** Data for processing follows **
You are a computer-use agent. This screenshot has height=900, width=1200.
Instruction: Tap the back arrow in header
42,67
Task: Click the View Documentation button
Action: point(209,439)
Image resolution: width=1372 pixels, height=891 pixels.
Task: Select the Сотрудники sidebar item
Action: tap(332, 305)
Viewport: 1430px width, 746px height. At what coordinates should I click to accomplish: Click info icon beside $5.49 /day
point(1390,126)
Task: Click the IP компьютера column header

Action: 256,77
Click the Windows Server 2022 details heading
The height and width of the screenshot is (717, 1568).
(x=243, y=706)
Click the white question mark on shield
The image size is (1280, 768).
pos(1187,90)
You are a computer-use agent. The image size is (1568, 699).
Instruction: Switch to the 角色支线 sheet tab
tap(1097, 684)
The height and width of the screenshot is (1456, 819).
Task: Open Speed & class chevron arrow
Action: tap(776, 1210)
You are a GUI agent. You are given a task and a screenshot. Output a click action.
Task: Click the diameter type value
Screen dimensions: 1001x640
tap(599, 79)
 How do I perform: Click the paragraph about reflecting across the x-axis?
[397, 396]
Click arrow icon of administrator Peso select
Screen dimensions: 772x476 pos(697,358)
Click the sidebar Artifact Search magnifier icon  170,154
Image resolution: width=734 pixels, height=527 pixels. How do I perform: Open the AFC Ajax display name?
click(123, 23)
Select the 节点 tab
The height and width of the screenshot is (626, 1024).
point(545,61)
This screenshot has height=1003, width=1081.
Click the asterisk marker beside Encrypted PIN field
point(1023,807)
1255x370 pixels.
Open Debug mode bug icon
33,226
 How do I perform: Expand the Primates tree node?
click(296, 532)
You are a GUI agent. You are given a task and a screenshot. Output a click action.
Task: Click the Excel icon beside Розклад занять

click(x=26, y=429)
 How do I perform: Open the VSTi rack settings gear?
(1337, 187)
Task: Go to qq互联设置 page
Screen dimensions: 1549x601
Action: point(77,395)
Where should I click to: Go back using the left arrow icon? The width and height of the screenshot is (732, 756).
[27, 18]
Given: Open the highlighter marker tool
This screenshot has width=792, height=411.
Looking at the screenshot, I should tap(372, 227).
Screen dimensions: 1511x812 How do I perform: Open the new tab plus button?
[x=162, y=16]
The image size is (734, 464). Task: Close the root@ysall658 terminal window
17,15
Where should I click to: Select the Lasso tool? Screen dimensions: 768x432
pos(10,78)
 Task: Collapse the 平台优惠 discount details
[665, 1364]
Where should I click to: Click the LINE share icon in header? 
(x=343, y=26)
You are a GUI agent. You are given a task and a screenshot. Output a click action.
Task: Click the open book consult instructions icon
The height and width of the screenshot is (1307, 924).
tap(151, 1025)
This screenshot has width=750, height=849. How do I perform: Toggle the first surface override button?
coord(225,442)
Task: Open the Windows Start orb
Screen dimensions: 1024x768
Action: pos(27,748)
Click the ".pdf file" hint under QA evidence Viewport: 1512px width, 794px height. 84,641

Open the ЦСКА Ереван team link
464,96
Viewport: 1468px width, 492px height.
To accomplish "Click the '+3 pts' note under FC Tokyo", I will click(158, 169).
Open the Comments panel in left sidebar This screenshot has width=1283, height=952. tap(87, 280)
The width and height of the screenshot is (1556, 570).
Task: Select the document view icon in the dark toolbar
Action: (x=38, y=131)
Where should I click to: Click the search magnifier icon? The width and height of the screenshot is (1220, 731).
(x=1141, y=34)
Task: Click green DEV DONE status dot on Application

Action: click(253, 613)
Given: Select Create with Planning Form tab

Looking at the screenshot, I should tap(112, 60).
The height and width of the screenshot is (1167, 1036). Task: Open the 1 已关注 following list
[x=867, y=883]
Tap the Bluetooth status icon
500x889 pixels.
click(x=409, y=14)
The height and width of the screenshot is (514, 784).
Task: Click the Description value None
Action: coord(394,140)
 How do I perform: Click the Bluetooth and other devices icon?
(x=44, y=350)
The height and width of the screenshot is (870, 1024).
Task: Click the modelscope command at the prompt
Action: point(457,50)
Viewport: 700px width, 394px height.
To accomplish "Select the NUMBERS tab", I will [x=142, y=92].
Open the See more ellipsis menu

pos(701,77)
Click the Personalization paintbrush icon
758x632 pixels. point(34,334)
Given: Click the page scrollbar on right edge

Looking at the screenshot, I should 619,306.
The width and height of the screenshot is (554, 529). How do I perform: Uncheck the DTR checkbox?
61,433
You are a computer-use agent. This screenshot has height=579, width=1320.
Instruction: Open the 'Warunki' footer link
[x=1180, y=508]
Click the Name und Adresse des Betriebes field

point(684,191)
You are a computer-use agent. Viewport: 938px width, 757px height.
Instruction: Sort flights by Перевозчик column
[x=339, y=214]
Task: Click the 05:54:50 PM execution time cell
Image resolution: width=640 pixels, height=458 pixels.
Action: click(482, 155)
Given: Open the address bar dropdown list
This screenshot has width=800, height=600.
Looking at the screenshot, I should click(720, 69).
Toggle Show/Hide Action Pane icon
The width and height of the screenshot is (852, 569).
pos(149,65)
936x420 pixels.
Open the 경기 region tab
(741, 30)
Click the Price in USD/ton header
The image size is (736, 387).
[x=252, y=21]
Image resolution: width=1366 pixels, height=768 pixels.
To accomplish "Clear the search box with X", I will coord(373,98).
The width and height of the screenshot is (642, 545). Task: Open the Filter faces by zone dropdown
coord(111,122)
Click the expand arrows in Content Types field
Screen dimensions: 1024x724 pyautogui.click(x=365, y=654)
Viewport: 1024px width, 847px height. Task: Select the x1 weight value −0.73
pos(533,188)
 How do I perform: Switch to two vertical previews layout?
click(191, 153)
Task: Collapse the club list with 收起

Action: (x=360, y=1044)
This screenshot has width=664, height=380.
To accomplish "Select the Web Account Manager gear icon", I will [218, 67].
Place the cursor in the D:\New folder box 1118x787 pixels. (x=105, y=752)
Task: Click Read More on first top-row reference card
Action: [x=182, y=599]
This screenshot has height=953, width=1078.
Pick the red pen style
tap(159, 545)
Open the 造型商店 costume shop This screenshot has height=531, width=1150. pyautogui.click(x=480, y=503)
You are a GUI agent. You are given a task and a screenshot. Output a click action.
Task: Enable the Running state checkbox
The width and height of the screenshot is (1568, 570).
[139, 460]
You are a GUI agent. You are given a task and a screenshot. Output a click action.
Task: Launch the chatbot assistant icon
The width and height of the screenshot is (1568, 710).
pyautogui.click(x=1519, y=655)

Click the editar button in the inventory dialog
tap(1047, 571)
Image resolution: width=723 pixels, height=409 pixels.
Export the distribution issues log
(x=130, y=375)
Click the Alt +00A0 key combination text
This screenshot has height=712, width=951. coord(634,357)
** End of Data for processing **
→ **Task brief**
From the records above, extract every entry exactly as given.

→ **Task result**
You are a computer-use agent. This screenshot has height=900, width=1200.
Instruction: Tap the back arrow in header
42,67
Task: Click the View Documentation button
Action: point(209,439)
Image resolution: width=1372 pixels, height=891 pixels.
Task: Select the Сотрудники sidebar item
Action: tap(332, 305)
Viewport: 1430px width, 746px height. At what coordinates should I click to accomplish: Click info icon beside $5.49 /day
point(1390,126)
Task: Click the IP компьютера column header

Action: 256,77
Click the Windows Server 2022 details heading
The height and width of the screenshot is (717, 1568).
(x=243, y=706)
Click the white question mark on shield
The image size is (1280, 768).
pos(1187,90)
You are a computer-use agent. The image size is (1568, 699).
Instruction: Switch to the 角色支线 sheet tab
tap(1097, 684)
The height and width of the screenshot is (1456, 819).
Task: Open Speed & class chevron arrow
Action: tap(776, 1210)
You are a GUI agent. You are given a task and a screenshot. Output a click action.
Task: Click the diameter type value
Screen dimensions: 1001x640
tap(599, 79)
 How do I perform: Click the paragraph about reflecting across the x-axis?
[397, 396]
Click arrow icon of administrator Peso select
Screen dimensions: 772x476 pos(697,358)
Click the sidebar Artifact Search magnifier icon  170,154
Image resolution: width=734 pixels, height=527 pixels. How do I perform: Open the AFC Ajax display name?
click(123, 23)
Select the 节点 tab
The height and width of the screenshot is (626, 1024).
point(545,61)
This screenshot has height=1003, width=1081.
Click the asterisk marker beside Encrypted PIN field
point(1023,807)
1255x370 pixels.
Open Debug mode bug icon
33,226
 How do I perform: Expand the Primates tree node?
click(296, 532)
You are a GUI agent. You are given a task and a screenshot. Output a click action.
Task: Click the Excel icon beside Розклад занять

click(x=26, y=429)
 How do I perform: Open the VSTi rack settings gear?
(1337, 187)
Task: Go to qq互联设置 page
Screen dimensions: 1549x601
Action: point(77,395)
Where should I click to: Go back using the left arrow icon? The width and height of the screenshot is (732, 756).
[27, 18]
Given: Open the highlighter marker tool
This screenshot has width=792, height=411.
Looking at the screenshot, I should tap(372, 227).
Screen dimensions: 1511x812 How do I perform: Open the new tab plus button?
[x=162, y=16]
The image size is (734, 464). Task: Close the root@ysall658 terminal window
17,15
Where should I click to: Select the Lasso tool? Screen dimensions: 768x432
pos(10,78)
 Task: Collapse the 平台优惠 discount details
[665, 1364]
Where should I click to: Click the LINE share icon in header? 
(x=343, y=26)
You are a GUI agent. You are given a task and a screenshot. Output a click action.
Task: Click the open book consult instructions icon
The height and width of the screenshot is (1307, 924).
tap(151, 1025)
This screenshot has width=750, height=849. How do I perform: Toggle the first surface override button?
coord(225,442)
Task: Open the Windows Start orb
Screen dimensions: 1024x768
Action: pos(27,748)
Click the ".pdf file" hint under QA evidence Viewport: 1512px width, 794px height. 84,641

Open the ЦСКА Ереван team link
464,96
Viewport: 1468px width, 492px height.
To accomplish "Click the '+3 pts' note under FC Tokyo", I will click(158, 169).
Open the Comments panel in left sidebar This screenshot has width=1283, height=952. tap(87, 280)
The width and height of the screenshot is (1556, 570).
Task: Select the document view icon in the dark toolbar
Action: (x=38, y=131)
Where should I click to: Click the search magnifier icon? The width and height of the screenshot is (1220, 731).
(x=1141, y=34)
Task: Click green DEV DONE status dot on Application

Action: click(253, 613)
Given: Select Create with Planning Form tab

Looking at the screenshot, I should tap(112, 60).
The height and width of the screenshot is (1167, 1036). Task: Open the 1 已关注 following list
[x=867, y=883]
Tap the Bluetooth status icon
500x889 pixels.
click(x=409, y=14)
The height and width of the screenshot is (514, 784).
Task: Click the Description value None
Action: coord(394,140)
 How do I perform: Click the Bluetooth and other devices icon?
(x=44, y=350)
The height and width of the screenshot is (870, 1024).
Task: Click the modelscope command at the prompt
Action: point(457,50)
Viewport: 700px width, 394px height.
To accomplish "Select the NUMBERS tab", I will [x=142, y=92].
Open the See more ellipsis menu

pos(701,77)
Click the Personalization paintbrush icon
758x632 pixels. point(34,334)
Given: Click the page scrollbar on right edge

Looking at the screenshot, I should 619,306.
The width and height of the screenshot is (554, 529). How do I perform: Uncheck the DTR checkbox?
61,433
You are a computer-use agent. This screenshot has height=579, width=1320.
Instruction: Open the 'Warunki' footer link
[x=1180, y=508]
Click the Name und Adresse des Betriebes field

point(684,191)
You are a computer-use agent. Viewport: 938px width, 757px height.
Instruction: Sort flights by Перевозчик column
[x=339, y=214]
Task: Click the 05:54:50 PM execution time cell
Image resolution: width=640 pixels, height=458 pixels.
Action: click(482, 155)
Given: Open the address bar dropdown list
This screenshot has width=800, height=600.
Looking at the screenshot, I should click(720, 69).
Toggle Show/Hide Action Pane icon
The width and height of the screenshot is (852, 569).
pos(149,65)
936x420 pixels.
Open the 경기 region tab
(741, 30)
Click the Price in USD/ton header
The image size is (736, 387).
[x=252, y=21]
Image resolution: width=1366 pixels, height=768 pixels.
To accomplish "Clear the search box with X", I will coord(373,98).
The width and height of the screenshot is (642, 545). Task: Open the Filter faces by zone dropdown
coord(111,122)
Click the expand arrows in Content Types field
Screen dimensions: 1024x724 pyautogui.click(x=365, y=654)
Viewport: 1024px width, 847px height. Task: Select the x1 weight value −0.73
pos(533,188)
 How do I perform: Switch to two vertical previews layout?
click(191, 153)
Task: Collapse the club list with 收起

Action: (x=360, y=1044)
This screenshot has width=664, height=380.
To accomplish "Select the Web Account Manager gear icon", I will [218, 67].
Place the cursor in the D:\New folder box 1118x787 pixels. (x=105, y=752)
Task: Click Read More on first top-row reference card
Action: [x=182, y=599]
This screenshot has height=953, width=1078.
Pick the red pen style
tap(159, 545)
Open the 造型商店 costume shop This screenshot has height=531, width=1150. pyautogui.click(x=480, y=503)
You are a GUI agent. You are given a task and a screenshot. Output a click action.
Task: Enable the Running state checkbox
The width and height of the screenshot is (1568, 570).
[139, 460]
You are a GUI agent. You are given a task and a screenshot. Output a click action.
Task: Launch the chatbot assistant icon
The width and height of the screenshot is (1568, 710).
pyautogui.click(x=1519, y=655)

Click the editar button in the inventory dialog
tap(1047, 571)
Image resolution: width=723 pixels, height=409 pixels.
Export the distribution issues log
(x=130, y=375)
Click the Alt +00A0 key combination text
This screenshot has height=712, width=951. coord(634,357)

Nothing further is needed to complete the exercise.